The Space Between.
“The ache for home lives in all of us. The safe place where we can go as we are and not be questioned.” ― Maya Angelou
The “Fasten Seatbelt” sign illuminates softly with that ominous “bing.” In a few moments the first jolt ripples through my tiny cup of water, then is quickly accompanied by another. The whole cabin dips and the lights flicker. This is just typical turbulence; no one even glances up from the glow of their in flight entertainment. (Fools.) But I, clipped and hobbled from a former misadventure, sit with thighs and jaw clenched in terror, sucking the plane’s stale air in through my nostrils. Remembering what a wise friend had taught me in therapy before we departed, I close my eyes, and awkwardly enter my safe space. I am at home. I am in my bed. The weight of the sheets creates warmth and security throughout my body. I smell lavender. I hear my husbands breathing. I am safe. I am safe. I am safe...
As a general rule of thumb, I really try not to pray for safety. I get this kind of guilty twang while appealing for safe passage on trips, safety for doctor’s visits, safety at the Nordstrom Half Yearly Sale…I have an overwhelming suspicion that “safe” is not the prize. It’s not the goal or the perfect ending. We are born babies desperate for movement, and life is filled with scrapes and stumbles that teach us to walk, and sore muscles and painful breaths that will eventually inform our running. If I were able to pray away every bad experience from my children; take away every heart broken by love, every injury obtained by climbing, every popsicle dropped; if I could keep every pet alive forever, and make every class an easy A…I would be not only creating more Millenials (I kid), but, even more dreadfully, preventing life from happening to them. Big, beautiful, magical, terrifying, colorful, stinky, painful, orgasmic, boring and, sometimes, perfect life. And they would not become who they were meant to be. So, I don’t usually pray for safety, but for endurance, wisdom, and for someone to walk beside me...to hold my hand.
Feeling safe is an essential component of growing and moving confidently through the world. Our heart’s desire is to be known and loved and secure. In that we find rest. And rest, I guess, is different than safety. It’s the secure foothold on a steep and lengthy scramble and the lit inn along a dark dangerous road. It’s that glass of wine. It’s a friend who comes alongside you for 45 minutes at the park and reminds you that you are a Real Life Human Person, Dammit. It’s the painting that inexplicably comes alive in front of you, suddenly, after hours of frustration.
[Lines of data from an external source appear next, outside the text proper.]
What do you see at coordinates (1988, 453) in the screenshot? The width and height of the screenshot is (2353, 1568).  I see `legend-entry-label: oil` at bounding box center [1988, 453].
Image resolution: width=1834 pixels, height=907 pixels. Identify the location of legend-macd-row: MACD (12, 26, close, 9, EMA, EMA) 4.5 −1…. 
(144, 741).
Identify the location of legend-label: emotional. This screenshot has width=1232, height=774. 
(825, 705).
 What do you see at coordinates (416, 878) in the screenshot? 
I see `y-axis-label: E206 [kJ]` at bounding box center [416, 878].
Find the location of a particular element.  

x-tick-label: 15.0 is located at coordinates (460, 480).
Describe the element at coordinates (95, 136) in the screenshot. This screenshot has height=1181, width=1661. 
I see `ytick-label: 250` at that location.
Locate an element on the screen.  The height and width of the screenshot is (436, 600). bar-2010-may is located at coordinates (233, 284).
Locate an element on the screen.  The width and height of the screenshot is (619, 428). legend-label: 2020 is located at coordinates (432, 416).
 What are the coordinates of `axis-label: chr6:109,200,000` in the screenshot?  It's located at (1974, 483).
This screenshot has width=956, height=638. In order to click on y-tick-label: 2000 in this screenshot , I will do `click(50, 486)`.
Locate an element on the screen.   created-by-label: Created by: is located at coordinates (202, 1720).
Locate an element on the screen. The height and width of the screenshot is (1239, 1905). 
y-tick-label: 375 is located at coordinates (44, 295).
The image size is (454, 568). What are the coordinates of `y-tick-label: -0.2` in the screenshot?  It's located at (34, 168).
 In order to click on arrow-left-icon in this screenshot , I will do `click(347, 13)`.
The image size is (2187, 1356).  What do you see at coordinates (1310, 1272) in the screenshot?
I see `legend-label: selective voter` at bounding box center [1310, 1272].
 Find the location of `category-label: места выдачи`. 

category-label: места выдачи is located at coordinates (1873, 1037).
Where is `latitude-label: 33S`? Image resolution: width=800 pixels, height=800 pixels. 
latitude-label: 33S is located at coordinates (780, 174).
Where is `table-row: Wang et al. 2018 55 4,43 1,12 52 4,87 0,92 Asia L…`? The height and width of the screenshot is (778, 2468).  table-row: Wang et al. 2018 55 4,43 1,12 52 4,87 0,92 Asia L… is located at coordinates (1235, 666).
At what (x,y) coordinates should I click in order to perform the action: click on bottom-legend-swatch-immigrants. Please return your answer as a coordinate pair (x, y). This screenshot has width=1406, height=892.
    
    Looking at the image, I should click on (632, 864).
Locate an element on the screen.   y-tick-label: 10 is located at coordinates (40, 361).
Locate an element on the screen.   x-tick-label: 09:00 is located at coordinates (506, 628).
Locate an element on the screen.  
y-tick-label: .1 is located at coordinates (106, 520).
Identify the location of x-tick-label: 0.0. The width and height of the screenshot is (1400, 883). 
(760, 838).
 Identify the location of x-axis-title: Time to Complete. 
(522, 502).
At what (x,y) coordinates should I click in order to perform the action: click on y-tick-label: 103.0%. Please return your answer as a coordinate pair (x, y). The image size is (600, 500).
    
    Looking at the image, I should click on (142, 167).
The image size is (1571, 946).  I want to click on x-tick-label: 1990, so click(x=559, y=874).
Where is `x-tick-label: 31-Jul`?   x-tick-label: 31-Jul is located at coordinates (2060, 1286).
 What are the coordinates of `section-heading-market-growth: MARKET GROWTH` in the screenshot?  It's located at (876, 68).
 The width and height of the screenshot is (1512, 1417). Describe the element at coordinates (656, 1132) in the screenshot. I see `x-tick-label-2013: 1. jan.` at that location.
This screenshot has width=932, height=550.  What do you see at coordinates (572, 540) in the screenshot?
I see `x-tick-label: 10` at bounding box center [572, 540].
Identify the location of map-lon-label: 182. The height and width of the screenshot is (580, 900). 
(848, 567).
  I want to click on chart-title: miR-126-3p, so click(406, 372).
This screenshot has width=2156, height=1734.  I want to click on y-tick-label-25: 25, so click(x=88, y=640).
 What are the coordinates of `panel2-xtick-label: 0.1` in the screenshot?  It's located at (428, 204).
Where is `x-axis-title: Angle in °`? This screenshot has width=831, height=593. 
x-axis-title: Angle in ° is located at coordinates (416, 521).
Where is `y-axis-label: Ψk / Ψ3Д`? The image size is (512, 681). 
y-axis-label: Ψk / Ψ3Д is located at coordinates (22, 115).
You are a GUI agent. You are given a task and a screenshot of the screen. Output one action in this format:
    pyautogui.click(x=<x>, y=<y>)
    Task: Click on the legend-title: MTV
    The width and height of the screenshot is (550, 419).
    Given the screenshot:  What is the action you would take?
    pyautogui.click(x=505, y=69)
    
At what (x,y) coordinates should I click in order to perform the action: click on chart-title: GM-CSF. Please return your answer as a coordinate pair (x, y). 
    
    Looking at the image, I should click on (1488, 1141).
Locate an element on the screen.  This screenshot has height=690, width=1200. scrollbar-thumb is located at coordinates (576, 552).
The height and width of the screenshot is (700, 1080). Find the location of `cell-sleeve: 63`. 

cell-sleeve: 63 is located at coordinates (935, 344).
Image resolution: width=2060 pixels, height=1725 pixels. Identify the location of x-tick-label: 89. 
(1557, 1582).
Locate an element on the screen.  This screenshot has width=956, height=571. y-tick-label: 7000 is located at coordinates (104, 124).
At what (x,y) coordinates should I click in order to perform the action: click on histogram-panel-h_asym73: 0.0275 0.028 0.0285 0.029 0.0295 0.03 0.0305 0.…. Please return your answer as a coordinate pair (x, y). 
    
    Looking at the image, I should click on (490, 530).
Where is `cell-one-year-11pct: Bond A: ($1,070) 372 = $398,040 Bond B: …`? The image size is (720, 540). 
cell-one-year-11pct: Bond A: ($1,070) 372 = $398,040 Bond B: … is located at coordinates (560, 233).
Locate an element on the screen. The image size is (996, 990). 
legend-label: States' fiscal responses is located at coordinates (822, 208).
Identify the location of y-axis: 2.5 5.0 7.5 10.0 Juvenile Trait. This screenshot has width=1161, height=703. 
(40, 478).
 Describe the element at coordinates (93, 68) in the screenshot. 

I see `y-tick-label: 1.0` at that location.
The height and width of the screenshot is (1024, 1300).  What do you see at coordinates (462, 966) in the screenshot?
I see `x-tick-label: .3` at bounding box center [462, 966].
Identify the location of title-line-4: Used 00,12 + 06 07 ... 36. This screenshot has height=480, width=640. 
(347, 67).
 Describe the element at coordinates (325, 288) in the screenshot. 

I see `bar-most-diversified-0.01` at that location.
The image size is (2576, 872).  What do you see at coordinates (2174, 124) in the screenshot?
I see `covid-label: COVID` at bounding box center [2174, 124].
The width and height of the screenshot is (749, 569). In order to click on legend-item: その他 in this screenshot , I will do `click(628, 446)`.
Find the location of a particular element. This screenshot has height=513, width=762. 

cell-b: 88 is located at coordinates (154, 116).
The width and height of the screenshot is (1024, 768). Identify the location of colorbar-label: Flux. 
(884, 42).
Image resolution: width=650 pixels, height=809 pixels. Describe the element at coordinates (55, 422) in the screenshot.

This painting of a mother and child is meant to invite you into a moment of rest. I don’t need to remind you that days are hard and there are stains on the sheets and laundry to fold and shit somewhere in the garage that smells and cancer and fear and…turbulence. But there is also this, dearest. There is the space between. There are moments that are worship, hope, and heaven now. I fashion all of these paintings for you, with the audacious hope that while standing in front of them, you might find refreshment on a that dusty road. I pray that they are massage for your weary feet; that they are hospitality and a warm meal. Perhaps they are lavender on a bumpy flight. I want you to know that even in a world that is smoky with sorrow, God is good. Come and see, come and rest.